Stephanie Y. Zhang and Gretchen J. Mahler*1
1Department of Biomedical Engineering, The State
University of New York at Binghamton, NY, USA
* Correspondence: Corresponding Author
gmahler@binghamton.edu
Keywords: kidney, cytoskeleton, microfluidics, cytotoxicity,
pharmacokinetics
Abstract
Kidney microphysiological systems (MPS) serve as valuable preclinical
instruments in recapitulating physiological conditions and determining
underlying interactions involved in renal clearance and osmoregulation.

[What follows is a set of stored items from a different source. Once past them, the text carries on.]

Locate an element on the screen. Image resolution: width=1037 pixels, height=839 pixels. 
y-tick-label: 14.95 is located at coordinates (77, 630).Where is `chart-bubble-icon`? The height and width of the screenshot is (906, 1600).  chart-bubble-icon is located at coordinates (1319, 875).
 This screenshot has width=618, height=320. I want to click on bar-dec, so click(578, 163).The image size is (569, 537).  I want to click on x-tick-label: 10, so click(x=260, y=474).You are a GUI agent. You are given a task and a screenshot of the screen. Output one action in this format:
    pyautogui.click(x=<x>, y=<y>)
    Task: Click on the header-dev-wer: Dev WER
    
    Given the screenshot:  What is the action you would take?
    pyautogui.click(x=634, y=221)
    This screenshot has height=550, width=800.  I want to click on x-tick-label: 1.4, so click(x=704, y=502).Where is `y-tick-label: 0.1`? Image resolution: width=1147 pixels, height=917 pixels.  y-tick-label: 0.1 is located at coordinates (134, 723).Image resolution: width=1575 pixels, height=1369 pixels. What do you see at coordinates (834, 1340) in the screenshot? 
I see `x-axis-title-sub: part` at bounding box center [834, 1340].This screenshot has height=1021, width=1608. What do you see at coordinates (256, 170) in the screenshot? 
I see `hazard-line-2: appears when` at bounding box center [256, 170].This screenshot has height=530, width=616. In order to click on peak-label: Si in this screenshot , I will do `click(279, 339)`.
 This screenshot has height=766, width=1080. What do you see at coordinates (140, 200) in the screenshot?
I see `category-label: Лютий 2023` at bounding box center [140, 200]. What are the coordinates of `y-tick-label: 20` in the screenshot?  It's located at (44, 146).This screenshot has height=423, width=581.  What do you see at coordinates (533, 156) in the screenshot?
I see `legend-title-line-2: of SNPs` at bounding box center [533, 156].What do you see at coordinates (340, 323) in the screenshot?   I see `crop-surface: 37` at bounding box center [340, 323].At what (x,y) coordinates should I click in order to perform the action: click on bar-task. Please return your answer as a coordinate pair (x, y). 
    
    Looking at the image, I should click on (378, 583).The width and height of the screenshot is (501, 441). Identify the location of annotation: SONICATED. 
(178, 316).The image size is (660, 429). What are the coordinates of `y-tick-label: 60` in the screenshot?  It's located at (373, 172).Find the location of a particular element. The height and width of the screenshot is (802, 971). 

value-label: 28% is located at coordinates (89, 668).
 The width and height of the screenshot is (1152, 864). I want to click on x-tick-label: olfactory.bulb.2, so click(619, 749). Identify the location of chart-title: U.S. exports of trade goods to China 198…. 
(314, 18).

Current kidney MPS models target individual regions of the nephron, such
as the glomerulus and proximal tubule, but fail to incorporate multiple
filtration and absorption interfaces. In the current study, an in
vitro MPS features key filtration and reabsorption properties of the
human glomerulus and proximal tubule for seven days of operation. Three
human-derived cell types, including the conditionally immortalized human
podocytes (CIHP-1), human umbilical vein endothelial cells (HUVECs), and
human proximal tubule cells (HK-2), were adapted to serum-free medium
prior to being seeded into the three-component MPS (T-Junction splitter,
glomerular housing unit, and parallel proximal tubule barrier model),
which was optimized using in silico computational modeling.
The tri-culture MPS successfully
filtered blood serum protein, resorbed glucose, and generated filtrate.
This glomerulus and proximal convoluted tubule MPS is a novel system for
both human-relevant testing and examining pharmacokinetic interactions.